PartiesCandice JONES, as Personal Representative of the Estate of Ryland Nye, Deceased, Appellant, v. Michael ALAYON, Appellee.
Decision Date08 April 2015

Walter G. Campbell and Kelley B. Stewart of Krupnick, Campbell, Malone, Buser, Slama, Hancock, Lieberman, P.A., Fort Lauderdale, for appellant.

Hinda Klein and Elizabeth A. Izquierdo of Conroy, Simberg, Ganon, Krevans, Abel, Lurvey, Morrow & Schefer, P.A., Hollywood, for appellee.



In this wrongful death action arising out of an automobile accident, the jury found the decedent at fault for his own death due to his failure to wear a seatbelt. It awarded fewer damages than the plaintiff sought. On appeal, the decedent's estate argues that the court abused its discretion in admitting hearsay that the decedent's wife spent the parties' money on drugs; abused its discretion in prohibiting the introduction of evidence that the defendant was a police officer who fled the scene; and erred in failing to direct a verdict on the seatbelt defense where the evidence was undisputed that the seatbelt was inoperable. Because the trial court ruled that the statement regarding drug use constituted an admission by a party opponent, it did not err in finding it admissible. As to the exclusion of the evidence regarding the defendant, the trial court acted within its discretion in determining that its probative value was substantially outweighed by the danger of unfair prejudice. Finally, the court did not err in denying the motion for directed verdict because proof of an available and operational seatbelt is not a prerequisite to asserting, as comparative negligence, the failure to use a seatbelt. We therefore affirm the final judgment.

Candice Jones, the daughter and personal representative of the Estate of Ryland Nye, brought a wrongful death action against Michael Alayon, the driver of the vehicle involved in the accident which resulted in Nye's death. Defendant rear-ended Nye's vehicle which caused Nye's car to strike a guardrail and overturn, resulting in Nye's ejection from the vehicle. Nye's death resulted either when he struck the pavement or when he was hit by other motorists thereafter. Defendant, an off-duty police officer, left the scene and later reported to police investigators that his car had been stolen. Subsequently, he admitted he lied, and at the time of the trial was incarcerated on charges relating to the accident. At trial he admitted liability for causing the accident but disputed whether his actions caused Nye's death, alleging that Nye's failure to use a seatbelt constituted comparative negligence.
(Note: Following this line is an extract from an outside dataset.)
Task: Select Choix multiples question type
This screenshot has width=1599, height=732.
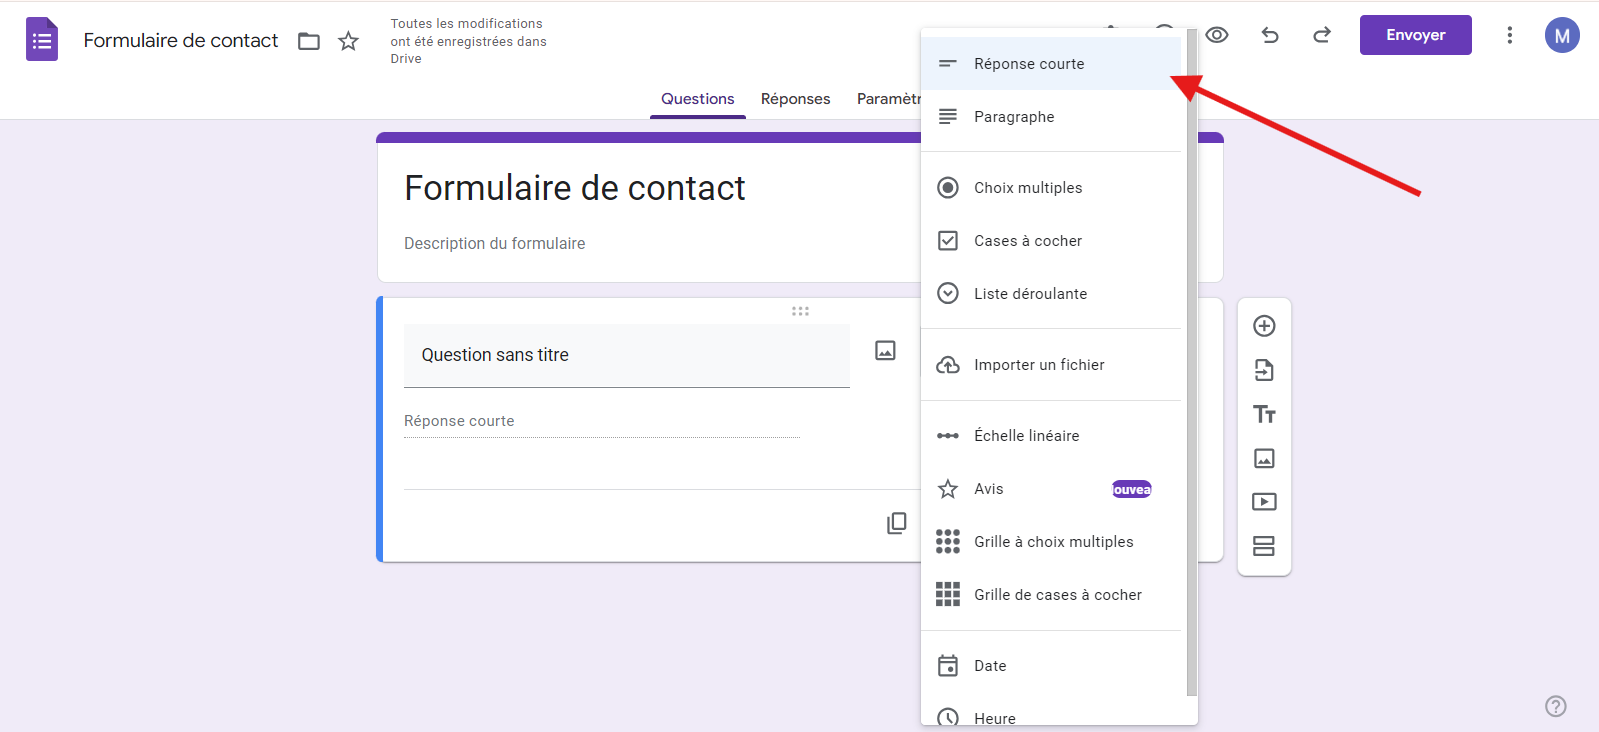Action: coord(1028,188)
Prior to the commencement of trial, the defense moved in limine to prevent admission of the fact that defendant was a police officer who fled the scene, as the defendant admitted liability for causing the accident. He claimed that its probative value was substantially outweighed by the danger of unfair prejudice, as the jury might “punish” the defendant for this behavior. The estate argued this evidence was relevant to damages, because these facts increased the mental anguish of Nye's survivors. It proffered testimony from the decedent's wife that she was additionally traumatized to know that a law enforcement officer would have left her husband without trying to help or respond. The court conducted an analysis under section 90.403, Florida Statutes (2012), and determined that the probative value was substantially outweighed by the danger of unfair prejudice, because the wife's main trauma was the occurrence and manner of the accident itself.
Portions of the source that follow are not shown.